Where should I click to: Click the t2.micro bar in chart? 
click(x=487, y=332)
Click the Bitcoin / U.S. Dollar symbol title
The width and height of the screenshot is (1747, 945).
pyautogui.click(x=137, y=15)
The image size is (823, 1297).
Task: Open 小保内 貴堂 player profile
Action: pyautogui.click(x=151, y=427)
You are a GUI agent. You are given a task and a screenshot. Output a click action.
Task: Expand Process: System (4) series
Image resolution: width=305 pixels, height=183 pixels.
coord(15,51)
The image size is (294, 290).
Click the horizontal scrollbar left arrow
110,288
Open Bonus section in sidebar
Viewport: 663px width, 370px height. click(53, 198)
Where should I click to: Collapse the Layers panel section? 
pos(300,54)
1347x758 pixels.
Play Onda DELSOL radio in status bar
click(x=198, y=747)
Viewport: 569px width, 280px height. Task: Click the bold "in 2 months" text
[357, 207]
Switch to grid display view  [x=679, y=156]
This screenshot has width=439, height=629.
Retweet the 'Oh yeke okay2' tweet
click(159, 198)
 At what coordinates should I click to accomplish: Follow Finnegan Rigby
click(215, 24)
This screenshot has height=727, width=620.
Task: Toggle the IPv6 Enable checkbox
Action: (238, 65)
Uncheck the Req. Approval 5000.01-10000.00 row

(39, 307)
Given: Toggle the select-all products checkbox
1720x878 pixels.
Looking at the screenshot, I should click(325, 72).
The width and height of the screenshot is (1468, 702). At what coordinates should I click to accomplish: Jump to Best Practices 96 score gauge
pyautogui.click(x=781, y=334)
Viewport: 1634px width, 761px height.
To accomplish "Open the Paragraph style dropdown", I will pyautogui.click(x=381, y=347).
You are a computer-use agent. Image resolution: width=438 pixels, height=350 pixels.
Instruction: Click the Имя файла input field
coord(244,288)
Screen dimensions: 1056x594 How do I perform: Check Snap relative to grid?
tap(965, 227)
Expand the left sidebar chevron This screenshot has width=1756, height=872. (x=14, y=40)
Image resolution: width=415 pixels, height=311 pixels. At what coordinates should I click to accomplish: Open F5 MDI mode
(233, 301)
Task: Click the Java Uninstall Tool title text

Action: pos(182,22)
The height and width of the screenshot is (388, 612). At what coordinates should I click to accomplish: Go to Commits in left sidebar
-------
Problem statement |
Nothing but the lines from the one containing "Instruction: Click the Имя файла input field" through the last line of the data above should be set down, word for word.

Response |
Instruction: Click the Имя файла input field
coord(244,288)
Screen dimensions: 1056x594 How do I perform: Check Snap relative to grid?
tap(965, 227)
Expand the left sidebar chevron This screenshot has width=1756, height=872. (x=14, y=40)
Image resolution: width=415 pixels, height=311 pixels. At what coordinates should I click to accomplish: Open F5 MDI mode
(233, 301)
Task: Click the Java Uninstall Tool title text

Action: pos(182,22)
The height and width of the screenshot is (388, 612). At what coordinates should I click to accomplish: Go to Commits in left sidebar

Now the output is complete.